## CARO 2020 Clause (xix) – Going Concern
### What the Auditor Must Report
Based on a holistic assessment, whether the auditor is of the opinion that no material uncertainty exists as on the date of the Audit Report that the company is capable of meeting its liabilities existing at the date of the Balance Sheet as and when they fall due within a period of 1 year from the Balance Sheet date.
### The Four Inputs for Assessment
| Input | What to Examine |
|---|---|
| Financial Ratios | Liquidity ratios, debt-equity, interest coverage, current ratio |
| Ageing & Expected Realisation of Financial Assets | How long debtors/receivables take to convert; expected dates of collection |
| Payment of Financial Liabilities | Expected dates when borrowings, payables fall due |
| Other Information in FS | Notes, contingent liabilities, post-balance sheet events |
| Auditor's Knowledge of Plans | Board/management plans to address liquidity/solvency concerns |
### The Standard to Apply
The test is 1 year from Balance Sheet date, not from the audit report date.

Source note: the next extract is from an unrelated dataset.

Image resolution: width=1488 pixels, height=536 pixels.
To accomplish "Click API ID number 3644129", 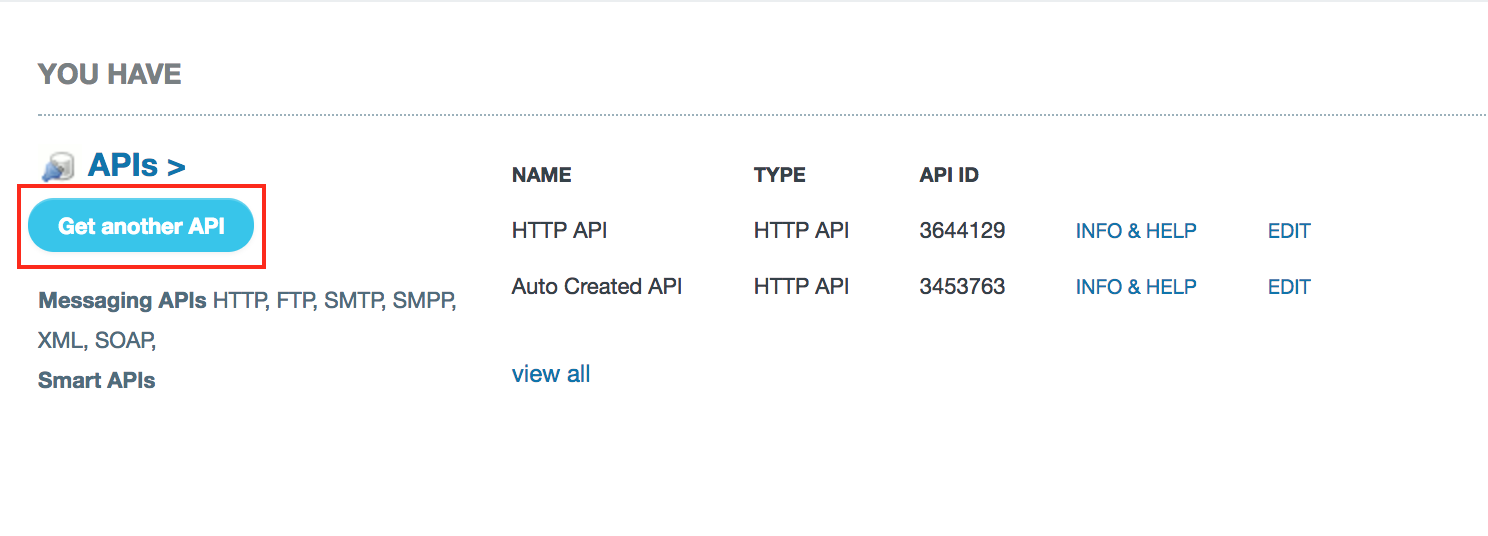I will (x=962, y=231).

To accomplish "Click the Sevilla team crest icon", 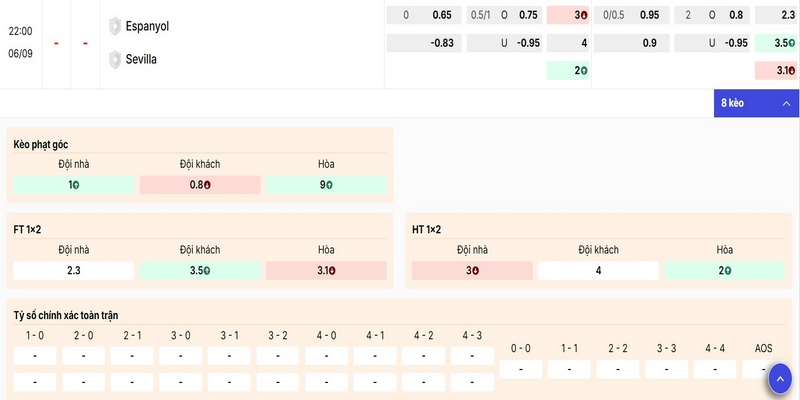I will [115, 60].
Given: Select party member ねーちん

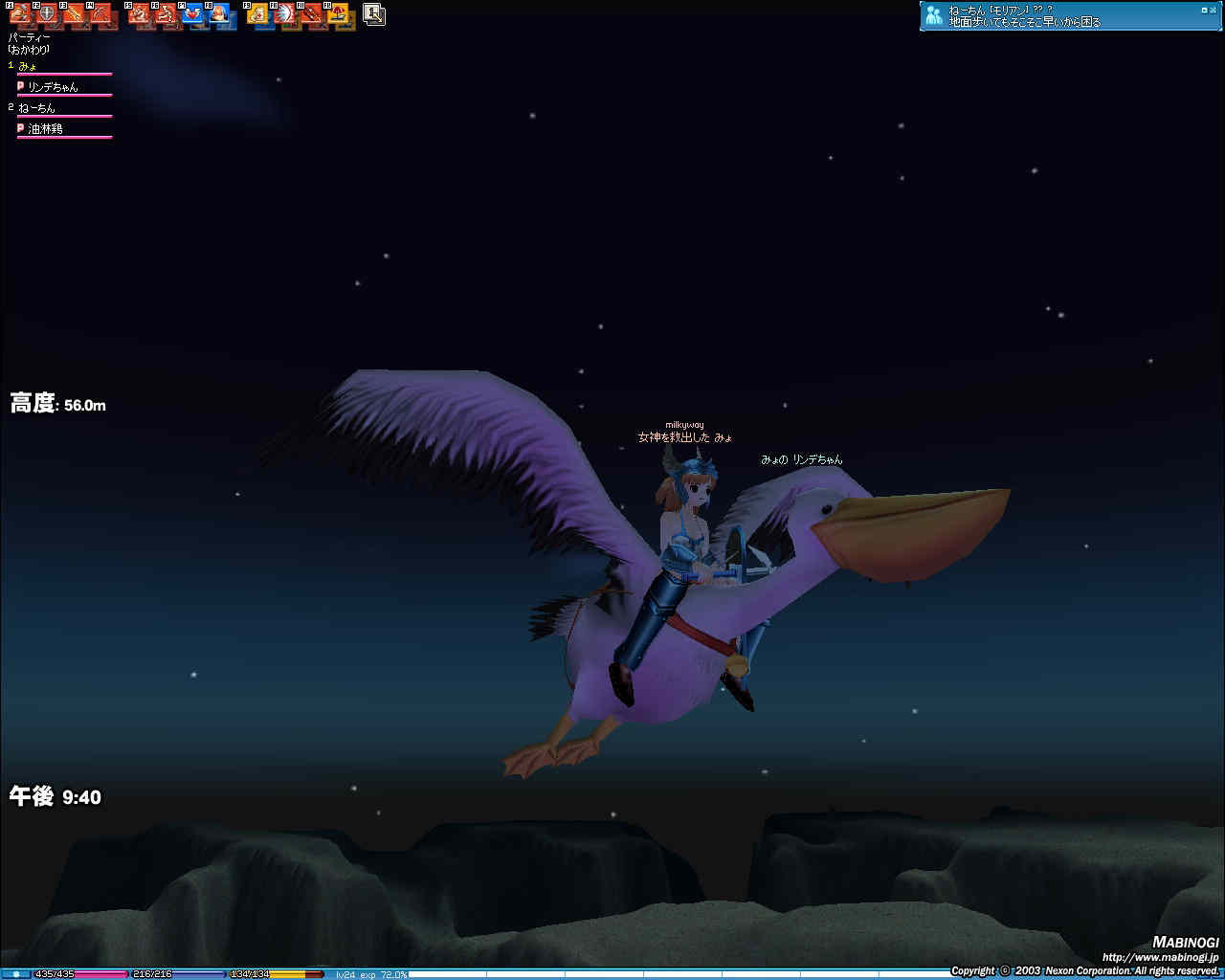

The auditor forms an opinion on the company's ability to meet liabilities within that window.
### Possible Outcomes
| Opinion | CARO Reporting |
|---|---|
| No material uncertainty exists | Positively state this conclusion |
| Material uncertainty exists | Report that material uncertainty exists; this typically triggers an Emphasis of Matter or Qualified/Adverse opinion in the main audit report |
> Note: This is consistent with SA 570 (Going Concern). CARO clause (xix) does not substitute SA 570 — both operate simultaneously.